AIM OF THE TASK:
The response is to be the full listing, set down exactly.

DATA SECTION:
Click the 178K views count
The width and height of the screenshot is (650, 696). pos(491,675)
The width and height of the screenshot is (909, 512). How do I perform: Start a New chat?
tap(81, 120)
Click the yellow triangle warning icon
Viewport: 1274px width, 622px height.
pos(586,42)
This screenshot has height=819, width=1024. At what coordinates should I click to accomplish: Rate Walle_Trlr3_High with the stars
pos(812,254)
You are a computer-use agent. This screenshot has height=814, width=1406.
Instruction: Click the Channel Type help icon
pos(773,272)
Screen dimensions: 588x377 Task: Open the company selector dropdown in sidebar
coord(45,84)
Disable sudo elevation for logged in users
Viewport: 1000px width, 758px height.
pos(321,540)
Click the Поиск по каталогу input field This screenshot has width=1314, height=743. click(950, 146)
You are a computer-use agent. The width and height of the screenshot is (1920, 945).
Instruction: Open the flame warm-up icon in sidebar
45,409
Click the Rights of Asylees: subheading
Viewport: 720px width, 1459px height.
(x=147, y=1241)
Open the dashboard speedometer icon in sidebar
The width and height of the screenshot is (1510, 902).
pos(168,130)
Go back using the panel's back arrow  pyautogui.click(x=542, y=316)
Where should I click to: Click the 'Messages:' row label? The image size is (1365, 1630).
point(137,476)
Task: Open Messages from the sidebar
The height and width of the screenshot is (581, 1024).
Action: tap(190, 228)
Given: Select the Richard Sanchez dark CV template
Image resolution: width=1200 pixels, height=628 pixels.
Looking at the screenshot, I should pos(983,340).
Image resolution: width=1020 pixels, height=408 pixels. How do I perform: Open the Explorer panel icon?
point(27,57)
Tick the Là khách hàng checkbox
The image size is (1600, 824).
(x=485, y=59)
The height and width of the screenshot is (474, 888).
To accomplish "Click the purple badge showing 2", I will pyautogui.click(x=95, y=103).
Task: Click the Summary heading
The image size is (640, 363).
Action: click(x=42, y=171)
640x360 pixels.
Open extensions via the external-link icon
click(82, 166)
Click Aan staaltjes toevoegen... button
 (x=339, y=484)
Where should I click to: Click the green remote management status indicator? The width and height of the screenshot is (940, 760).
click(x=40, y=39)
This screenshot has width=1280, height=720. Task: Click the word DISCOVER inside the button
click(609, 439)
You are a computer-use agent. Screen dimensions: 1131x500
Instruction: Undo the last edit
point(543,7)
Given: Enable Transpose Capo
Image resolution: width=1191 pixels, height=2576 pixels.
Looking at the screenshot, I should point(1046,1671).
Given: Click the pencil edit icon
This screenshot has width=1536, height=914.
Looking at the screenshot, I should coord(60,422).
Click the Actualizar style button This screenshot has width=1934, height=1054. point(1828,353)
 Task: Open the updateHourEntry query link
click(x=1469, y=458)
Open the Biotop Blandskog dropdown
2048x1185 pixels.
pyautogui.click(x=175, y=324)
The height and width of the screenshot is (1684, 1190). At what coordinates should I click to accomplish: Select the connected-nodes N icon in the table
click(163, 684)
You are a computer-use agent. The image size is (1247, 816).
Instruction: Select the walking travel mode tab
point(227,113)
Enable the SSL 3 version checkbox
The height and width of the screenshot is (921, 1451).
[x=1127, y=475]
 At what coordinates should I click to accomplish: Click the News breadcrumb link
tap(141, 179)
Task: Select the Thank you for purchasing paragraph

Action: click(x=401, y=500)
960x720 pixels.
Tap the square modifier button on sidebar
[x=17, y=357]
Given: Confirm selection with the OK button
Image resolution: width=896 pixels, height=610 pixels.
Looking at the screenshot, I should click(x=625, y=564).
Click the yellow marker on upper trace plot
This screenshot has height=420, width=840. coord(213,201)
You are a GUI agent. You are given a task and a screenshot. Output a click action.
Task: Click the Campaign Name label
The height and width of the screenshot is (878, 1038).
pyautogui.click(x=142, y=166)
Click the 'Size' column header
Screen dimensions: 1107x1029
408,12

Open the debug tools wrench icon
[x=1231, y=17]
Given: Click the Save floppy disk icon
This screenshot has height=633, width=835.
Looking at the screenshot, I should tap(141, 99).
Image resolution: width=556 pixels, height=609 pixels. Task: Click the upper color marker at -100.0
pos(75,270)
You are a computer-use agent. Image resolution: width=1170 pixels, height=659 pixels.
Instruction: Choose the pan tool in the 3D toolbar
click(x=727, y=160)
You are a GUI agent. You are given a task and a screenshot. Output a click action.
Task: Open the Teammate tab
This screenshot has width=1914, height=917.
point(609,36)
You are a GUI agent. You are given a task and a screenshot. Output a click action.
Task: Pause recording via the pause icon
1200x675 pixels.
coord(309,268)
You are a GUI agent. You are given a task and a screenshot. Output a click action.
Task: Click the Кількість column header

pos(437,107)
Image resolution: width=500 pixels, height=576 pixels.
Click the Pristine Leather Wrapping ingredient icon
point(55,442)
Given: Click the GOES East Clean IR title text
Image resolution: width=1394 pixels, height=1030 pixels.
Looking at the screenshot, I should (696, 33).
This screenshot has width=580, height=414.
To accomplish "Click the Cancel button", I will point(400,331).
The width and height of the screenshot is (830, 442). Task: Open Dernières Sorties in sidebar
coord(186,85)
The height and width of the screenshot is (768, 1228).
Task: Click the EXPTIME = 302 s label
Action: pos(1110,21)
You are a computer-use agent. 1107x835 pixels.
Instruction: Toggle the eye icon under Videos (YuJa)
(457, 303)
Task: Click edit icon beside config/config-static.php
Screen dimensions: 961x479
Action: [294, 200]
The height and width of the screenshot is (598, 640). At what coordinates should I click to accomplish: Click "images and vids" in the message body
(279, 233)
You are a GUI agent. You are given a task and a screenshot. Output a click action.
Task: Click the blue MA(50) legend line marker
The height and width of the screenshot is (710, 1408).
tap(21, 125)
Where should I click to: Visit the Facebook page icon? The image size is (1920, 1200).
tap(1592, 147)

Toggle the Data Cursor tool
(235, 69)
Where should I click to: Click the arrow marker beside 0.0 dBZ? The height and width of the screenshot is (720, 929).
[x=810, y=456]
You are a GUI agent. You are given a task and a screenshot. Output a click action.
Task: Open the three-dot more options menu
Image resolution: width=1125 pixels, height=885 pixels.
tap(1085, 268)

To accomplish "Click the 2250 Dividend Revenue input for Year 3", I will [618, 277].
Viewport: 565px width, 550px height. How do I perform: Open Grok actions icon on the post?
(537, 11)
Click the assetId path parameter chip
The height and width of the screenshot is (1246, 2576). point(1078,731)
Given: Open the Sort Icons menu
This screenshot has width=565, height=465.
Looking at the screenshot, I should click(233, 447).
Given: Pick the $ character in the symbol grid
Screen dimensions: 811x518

RESPONSE AREA:
Click the 178K views count
The width and height of the screenshot is (650, 696). pos(491,675)
The width and height of the screenshot is (909, 512). How do I perform: Start a New chat?
tap(81, 120)
Click the yellow triangle warning icon
Viewport: 1274px width, 622px height.
pos(586,42)
This screenshot has height=819, width=1024. At what coordinates should I click to accomplish: Rate Walle_Trlr3_High with the stars
pos(812,254)
You are a computer-use agent. This screenshot has height=814, width=1406.
Instruction: Click the Channel Type help icon
pos(773,272)
Screen dimensions: 588x377 Task: Open the company selector dropdown in sidebar
coord(45,84)
Disable sudo elevation for logged in users
Viewport: 1000px width, 758px height.
pos(321,540)
Click the Поиск по каталогу input field This screenshot has width=1314, height=743. click(950, 146)
You are a computer-use agent. The width and height of the screenshot is (1920, 945).
Instruction: Open the flame warm-up icon in sidebar
45,409
Click the Rights of Asylees: subheading
Viewport: 720px width, 1459px height.
(x=147, y=1241)
Open the dashboard speedometer icon in sidebar
The width and height of the screenshot is (1510, 902).
pos(168,130)
Go back using the panel's back arrow  pyautogui.click(x=542, y=316)
Where should I click to: Click the 'Messages:' row label? The image size is (1365, 1630).
point(137,476)
Task: Open Messages from the sidebar
The height and width of the screenshot is (581, 1024).
Action: tap(190, 228)
Given: Select the Richard Sanchez dark CV template
Image resolution: width=1200 pixels, height=628 pixels.
Looking at the screenshot, I should pos(983,340).
Image resolution: width=1020 pixels, height=408 pixels. How do I perform: Open the Explorer panel icon?
point(27,57)
Tick the Là khách hàng checkbox
The image size is (1600, 824).
(x=485, y=59)
The height and width of the screenshot is (474, 888).
To accomplish "Click the purple badge showing 2", I will pyautogui.click(x=95, y=103).
Task: Click the Summary heading
The image size is (640, 363).
Action: click(x=42, y=171)
640x360 pixels.
Open extensions via the external-link icon
click(82, 166)
Click Aan staaltjes toevoegen... button
 (x=339, y=484)
Where should I click to: Click the green remote management status indicator? The width and height of the screenshot is (940, 760).
click(x=40, y=39)
This screenshot has width=1280, height=720. Task: Click the word DISCOVER inside the button
click(609, 439)
You are a computer-use agent. Screen dimensions: 1131x500
Instruction: Undo the last edit
point(543,7)
Given: Enable Transpose Capo
Image resolution: width=1191 pixels, height=2576 pixels.
Looking at the screenshot, I should point(1046,1671).
Given: Click the pencil edit icon
This screenshot has width=1536, height=914.
Looking at the screenshot, I should coord(60,422).
Click the Actualizar style button This screenshot has width=1934, height=1054. point(1828,353)
 Task: Open the updateHourEntry query link
click(x=1469, y=458)
Open the Biotop Blandskog dropdown
2048x1185 pixels.
pyautogui.click(x=175, y=324)
The height and width of the screenshot is (1684, 1190). At what coordinates should I click to accomplish: Select the connected-nodes N icon in the table
click(163, 684)
You are a computer-use agent. The image size is (1247, 816).
Instruction: Select the walking travel mode tab
point(227,113)
Enable the SSL 3 version checkbox
The height and width of the screenshot is (921, 1451).
[x=1127, y=475]
 At what coordinates should I click to accomplish: Click the News breadcrumb link
tap(141, 179)
Task: Select the Thank you for purchasing paragraph

Action: click(x=401, y=500)
960x720 pixels.
Tap the square modifier button on sidebar
[x=17, y=357]
Given: Confirm selection with the OK button
Image resolution: width=896 pixels, height=610 pixels.
Looking at the screenshot, I should click(x=625, y=564).
Click the yellow marker on upper trace plot
This screenshot has height=420, width=840. coord(213,201)
You are a GUI agent. You are given a task and a screenshot. Output a click action.
Task: Click the Campaign Name label
The height and width of the screenshot is (878, 1038).
pyautogui.click(x=142, y=166)
Click the 'Size' column header
Screen dimensions: 1107x1029
408,12

Open the debug tools wrench icon
[x=1231, y=17]
Given: Click the Save floppy disk icon
This screenshot has height=633, width=835.
Looking at the screenshot, I should tap(141, 99).
Image resolution: width=556 pixels, height=609 pixels. Task: Click the upper color marker at -100.0
pos(75,270)
You are a computer-use agent. Image resolution: width=1170 pixels, height=659 pixels.
Instruction: Choose the pan tool in the 3D toolbar
click(x=727, y=160)
You are a GUI agent. You are given a task and a screenshot. Output a click action.
Task: Open the Teammate tab
This screenshot has width=1914, height=917.
point(609,36)
You are a GUI agent. You are given a task and a screenshot. Output a click action.
Task: Pause recording via the pause icon
1200x675 pixels.
coord(309,268)
You are a GUI agent. You are given a task and a screenshot. Output a click action.
Task: Click the Кількість column header

pos(437,107)
Image resolution: width=500 pixels, height=576 pixels.
Click the Pristine Leather Wrapping ingredient icon
point(55,442)
Given: Click the GOES East Clean IR title text
Image resolution: width=1394 pixels, height=1030 pixels.
Looking at the screenshot, I should (696, 33).
This screenshot has width=580, height=414.
To accomplish "Click the Cancel button", I will point(400,331).
The width and height of the screenshot is (830, 442). Task: Open Dernières Sorties in sidebar
coord(186,85)
The height and width of the screenshot is (768, 1228).
Task: Click the EXPTIME = 302 s label
Action: pos(1110,21)
You are a computer-use agent. 1107x835 pixels.
Instruction: Toggle the eye icon under Videos (YuJa)
(457, 303)
Task: Click edit icon beside config/config-static.php
Screen dimensions: 961x479
Action: [294, 200]
The height and width of the screenshot is (598, 640). At what coordinates should I click to accomplish: Click "images and vids" in the message body
(279, 233)
You are a GUI agent. You are given a task and a screenshot. Output a click action.
Task: Click the blue MA(50) legend line marker
The height and width of the screenshot is (710, 1408).
tap(21, 125)
Where should I click to: Visit the Facebook page icon? The image size is (1920, 1200).
tap(1592, 147)

Toggle the Data Cursor tool
(235, 69)
Where should I click to: Click the arrow marker beside 0.0 dBZ? The height and width of the screenshot is (720, 929).
[x=810, y=456]
You are a GUI agent. You are given a task and a screenshot. Output a click action.
Task: Open the three-dot more options menu
Image resolution: width=1125 pixels, height=885 pixels.
tap(1085, 268)

To accomplish "Click the 2250 Dividend Revenue input for Year 3", I will [618, 277].
Viewport: 565px width, 550px height. How do I perform: Open Grok actions icon on the post?
(537, 11)
Click the assetId path parameter chip
The height and width of the screenshot is (1246, 2576). point(1078,731)
Given: Open the Sort Icons menu
This screenshot has width=565, height=465.
Looking at the screenshot, I should click(233, 447).
Given: Pick the $ character in the symbol grid
Screen dimensions: 811x518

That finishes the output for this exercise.